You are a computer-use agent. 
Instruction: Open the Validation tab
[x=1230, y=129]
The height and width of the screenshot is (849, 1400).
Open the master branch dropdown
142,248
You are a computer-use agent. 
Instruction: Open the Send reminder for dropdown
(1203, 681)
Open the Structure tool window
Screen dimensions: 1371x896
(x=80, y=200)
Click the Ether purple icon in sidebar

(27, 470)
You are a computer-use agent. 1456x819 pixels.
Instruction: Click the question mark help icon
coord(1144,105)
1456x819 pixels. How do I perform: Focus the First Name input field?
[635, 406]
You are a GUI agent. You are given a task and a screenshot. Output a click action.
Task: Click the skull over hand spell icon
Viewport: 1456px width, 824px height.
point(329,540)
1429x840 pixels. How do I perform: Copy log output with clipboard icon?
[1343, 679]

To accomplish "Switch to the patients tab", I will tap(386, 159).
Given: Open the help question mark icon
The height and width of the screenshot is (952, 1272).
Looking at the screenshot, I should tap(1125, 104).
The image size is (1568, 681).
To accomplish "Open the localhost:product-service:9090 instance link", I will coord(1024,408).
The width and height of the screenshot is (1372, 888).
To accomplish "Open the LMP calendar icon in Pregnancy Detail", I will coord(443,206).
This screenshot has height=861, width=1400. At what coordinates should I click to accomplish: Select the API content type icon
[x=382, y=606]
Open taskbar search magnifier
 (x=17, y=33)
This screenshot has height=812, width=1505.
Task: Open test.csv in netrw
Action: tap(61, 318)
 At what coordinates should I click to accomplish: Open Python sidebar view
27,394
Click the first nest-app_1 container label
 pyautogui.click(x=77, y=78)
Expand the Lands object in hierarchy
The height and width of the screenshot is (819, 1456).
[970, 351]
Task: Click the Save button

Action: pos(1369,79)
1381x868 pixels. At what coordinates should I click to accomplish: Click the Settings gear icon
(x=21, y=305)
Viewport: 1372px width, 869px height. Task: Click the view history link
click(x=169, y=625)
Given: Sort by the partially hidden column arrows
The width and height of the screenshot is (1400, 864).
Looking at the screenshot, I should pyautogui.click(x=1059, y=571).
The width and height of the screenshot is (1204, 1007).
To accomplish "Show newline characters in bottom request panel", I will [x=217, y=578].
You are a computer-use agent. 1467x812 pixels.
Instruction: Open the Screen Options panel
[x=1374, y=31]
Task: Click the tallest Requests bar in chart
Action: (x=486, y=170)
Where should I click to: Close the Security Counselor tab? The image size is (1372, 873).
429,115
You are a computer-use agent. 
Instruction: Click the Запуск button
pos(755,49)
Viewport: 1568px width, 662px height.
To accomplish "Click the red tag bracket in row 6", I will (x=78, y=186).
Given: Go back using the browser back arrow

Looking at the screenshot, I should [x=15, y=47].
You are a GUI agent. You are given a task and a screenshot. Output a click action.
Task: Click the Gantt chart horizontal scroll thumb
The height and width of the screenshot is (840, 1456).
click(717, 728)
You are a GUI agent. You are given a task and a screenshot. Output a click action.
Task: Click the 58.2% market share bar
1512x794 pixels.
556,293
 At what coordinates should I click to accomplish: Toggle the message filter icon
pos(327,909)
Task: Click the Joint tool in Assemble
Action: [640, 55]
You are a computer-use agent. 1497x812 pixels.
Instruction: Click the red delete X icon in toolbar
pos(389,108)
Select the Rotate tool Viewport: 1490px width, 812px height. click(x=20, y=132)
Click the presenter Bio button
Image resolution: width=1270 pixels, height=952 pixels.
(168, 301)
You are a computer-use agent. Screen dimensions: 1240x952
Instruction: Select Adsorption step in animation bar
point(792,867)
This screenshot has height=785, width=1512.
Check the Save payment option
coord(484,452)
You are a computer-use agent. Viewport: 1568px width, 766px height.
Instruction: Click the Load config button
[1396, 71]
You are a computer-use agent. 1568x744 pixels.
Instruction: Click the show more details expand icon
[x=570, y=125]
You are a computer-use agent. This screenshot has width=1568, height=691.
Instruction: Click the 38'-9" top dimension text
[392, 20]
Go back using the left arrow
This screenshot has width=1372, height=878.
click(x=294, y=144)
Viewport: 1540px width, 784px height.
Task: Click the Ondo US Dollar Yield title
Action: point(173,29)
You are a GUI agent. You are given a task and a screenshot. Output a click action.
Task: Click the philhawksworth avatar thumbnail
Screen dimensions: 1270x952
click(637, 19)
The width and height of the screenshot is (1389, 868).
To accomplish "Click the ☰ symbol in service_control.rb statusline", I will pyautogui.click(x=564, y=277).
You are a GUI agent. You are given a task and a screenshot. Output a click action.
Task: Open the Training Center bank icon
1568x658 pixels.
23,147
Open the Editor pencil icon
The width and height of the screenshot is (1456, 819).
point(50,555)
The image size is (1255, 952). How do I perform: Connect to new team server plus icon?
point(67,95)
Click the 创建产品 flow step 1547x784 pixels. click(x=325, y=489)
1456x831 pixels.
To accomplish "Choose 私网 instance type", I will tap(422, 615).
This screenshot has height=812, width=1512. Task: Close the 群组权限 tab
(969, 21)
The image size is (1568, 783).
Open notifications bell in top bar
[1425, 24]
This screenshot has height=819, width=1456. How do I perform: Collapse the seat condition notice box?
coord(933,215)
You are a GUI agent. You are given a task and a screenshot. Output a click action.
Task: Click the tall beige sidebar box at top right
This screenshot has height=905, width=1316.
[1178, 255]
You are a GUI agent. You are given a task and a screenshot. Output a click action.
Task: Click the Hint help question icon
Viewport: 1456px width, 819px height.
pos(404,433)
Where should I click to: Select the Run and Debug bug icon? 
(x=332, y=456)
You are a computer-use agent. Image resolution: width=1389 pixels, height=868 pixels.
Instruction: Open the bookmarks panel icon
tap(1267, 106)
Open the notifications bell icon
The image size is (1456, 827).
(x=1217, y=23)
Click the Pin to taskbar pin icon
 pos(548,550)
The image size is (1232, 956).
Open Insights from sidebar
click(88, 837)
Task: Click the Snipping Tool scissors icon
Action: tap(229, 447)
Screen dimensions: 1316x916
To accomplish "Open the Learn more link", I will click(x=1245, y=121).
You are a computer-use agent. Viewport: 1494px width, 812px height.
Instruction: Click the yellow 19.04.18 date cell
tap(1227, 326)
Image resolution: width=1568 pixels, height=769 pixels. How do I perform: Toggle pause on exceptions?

==========

• [Work request]
In the listing above, locate the line containing "The height and width of the screenshot is (849, 1400)." and the line containing "You are a computer-use agent. 1456x819". Extract those two lines and every line between them, exactly as written, and only those.

• [Exercise solution]
The height and width of the screenshot is (849, 1400).
Open the master branch dropdown
142,248
You are a computer-use agent. 
Instruction: Open the Send reminder for dropdown
(1203, 681)
Open the Structure tool window
Screen dimensions: 1371x896
(x=80, y=200)
Click the Ether purple icon in sidebar

(27, 470)
You are a computer-use agent. 1456x819 pixels.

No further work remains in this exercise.